We both know New York City quite well. Trish came to New York to attend Columbia University and then built her career and started her family there. Rob was born in Manhattan and likewise studied, lived and worked in the city for decades.
Under the leadership of Rudy Giuliani and then Michael Bloomberg, New York City thrived as the global financial capital of the world. Together, these two mayors built a strong economic foundation for the city out of the wreckage of the 1980s crack epidemic.
Subsequent mayors may have been less talented but at least benefited from a strong hand that was left to them.
Cities, like countries, do not just thrive on their own. Success requires leadership.
Bloomberg leans left on many social issues, but he was relatively tough on crime. In fact, his support for “stop-and-frisk” policing practices helped end his very short-lived bid to become the 2020 Democrat Presidential candidate.
Bloomberg also deserves credit for several smart moves to develop New York economically and catalyze the city’s transformation into a major technology hub.
As an entrepreneur, Bloomberg sat at the intersection of finance and technology. He built from scratch what would become the world’s most important and relied upon financial information provider.
Thanks in no small part to various initiatives of his administration, leading tech companies—including Meta, Amazon, Microsoft, IBM, Shopify, and TikTok—established a large presence in the city. In the venture capital industry, New York now ranks second in the United States, trailing only Silicon Valley.
After the Global Financial Crisis, Bloomberg concluded that New York was too dependent on finance and wanted to build a stronger engineering and innovation economy.
In 2010, his administration launched the Applied Sciences NYC competition, offering Roosevelt Island land and $100 million in city funding to a university willing to build a new applied tech campus.
Cornell University, partnering with Technion-Israel Institute of Technology, won the bid to build a campus on Roosevelt Island. Bloomberg personally championed the project through rezoning, permitting, and financing decisions.
Cornell Tech opened in 2017. It has since produced thousands of highly trained computer science graduates, playing a role similar to Stanford or Berkeley in the Bay Area. Talent-driven big tech firms have repeatedly cited the institution as a reason that they set up shop in New York.
What’s next for NYC?
A newly elected mayor who cares about economic growth should be excited to inherit an asset as valuable as Cornell Tech.

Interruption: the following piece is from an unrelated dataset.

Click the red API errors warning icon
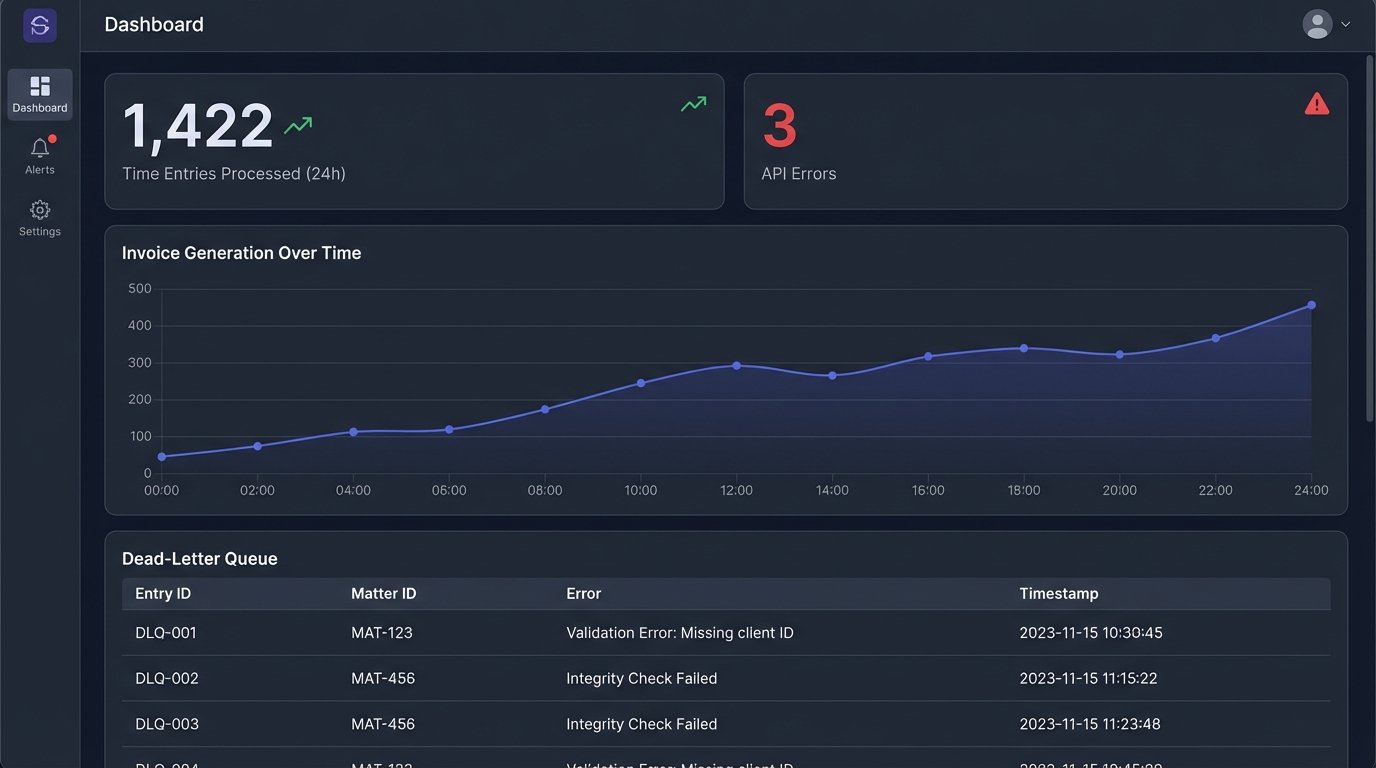This screenshot has height=768, width=1376. coord(1316,104)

But Zohran Mamdani (who founded the Students for Justice in Palestine chapter at Bowdoin College, from which he graduated in 2014, a year after Bloomberg’s final term ended) has different priorities.
“There are ways to make what seems to be an international battle into a local one,” Mamdani said in 2020. “If you were to look at the lens of BDS [Boycott, Divestment and Sanctions] and how it applies here in New York City, you would say that Cornell-Technion is something you would be talking about.”
“Technion University is an Israeli University that has helped to develop a lot of weapons technology used by the IDF [Israel Defense Force],” he warned.
Mamdani has since stated that he intends to reassess the city’s commitment to Cornell Tech if elected, drawing from the BDS playbook of using political power to penalize Israel economically.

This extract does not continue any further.